■ **Texte fourni**
=====
Officiellement, il s’agissait de stabiliser les régions du sud-est. En réalité, cette intégration à la va-vite, sans cadre clair ni encadrement hiérarchique sérieux, a accouché d’une milice incontrôlable, nourrie de ressentiments ethniques et dopée à l’impunité.

Aujourd’hui, elle se retourne contre les FACA. Pourquoi ? Conflit de commandement, rivalités internes, ou règlements de comptes mal dissimulés ? Peu importe. Ce qui est certain, c’est que le gouvernement a créé un monstre qui lui échappe totalement.

Silence radio à Bangui : complicité ou lâcheté ?

Le gouvernement Touadéra n’a toujours pas réagi publiquement aux affrontements meurtriers de Zémio. Ce silence est plus qu’une erreur politique : c’est une gifle à la mémoire des soldats tombés, un crachat au visage des civils arrêtés arbitrairement ou pris entre deux feux. À défaut de gérer, on nie. À défaut de punir, on détourne les yeux.
=====
■ **Extrait des données**

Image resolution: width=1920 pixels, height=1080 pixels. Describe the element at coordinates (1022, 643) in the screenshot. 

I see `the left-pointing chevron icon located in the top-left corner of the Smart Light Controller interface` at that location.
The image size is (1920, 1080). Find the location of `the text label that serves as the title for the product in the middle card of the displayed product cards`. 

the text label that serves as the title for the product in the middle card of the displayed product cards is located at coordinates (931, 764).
=====
■ **Consigne 1**
Résumez le texte fourni en deux phrases.
■ **Consigne 2**
Recopiez, s'il vous plaît, tout le passage du texte fourni qui va des mots "Officiellement, il s’agissait" jusqu'aux mots "lui échappe totalement.".

■ **Solution proposée 1**
Présentée officiellement comme un moyen de stabiliser les régions du sud-est, une intégration menée à la va-vite et sans encadrement hiérarchique sérieux a donné naissance à une milice incontrôlable qui se retourne aujourd'hui contre les FACA. Le gouvernement Touadéra n'a toujours pas réagi publiquement aux affrontements meurtriers de Zémio, un silence qualifié de gifle à la mémoire des soldats tombés.

■ **Solution proposée 2**
Officiellement, il s’agissait de stabiliser les régions du sud-est. En réalité, cette intégration à la va-vite, sans cadre clair ni encadrement hiérarchique sérieux, a accouché d’une milice incontrôlable, nourrie de ressentiments ethniques et dopée à l’impunité.

Aujourd’hui, elle se retourne contre les FACA. Pourquoi ? Conflit de commandement, rivalités internes, ou règlements de comptes mal dissimulés ? Peu importe. Ce qui est certain, c’est que le gouvernement a créé un monstre qui lui échappe totalement.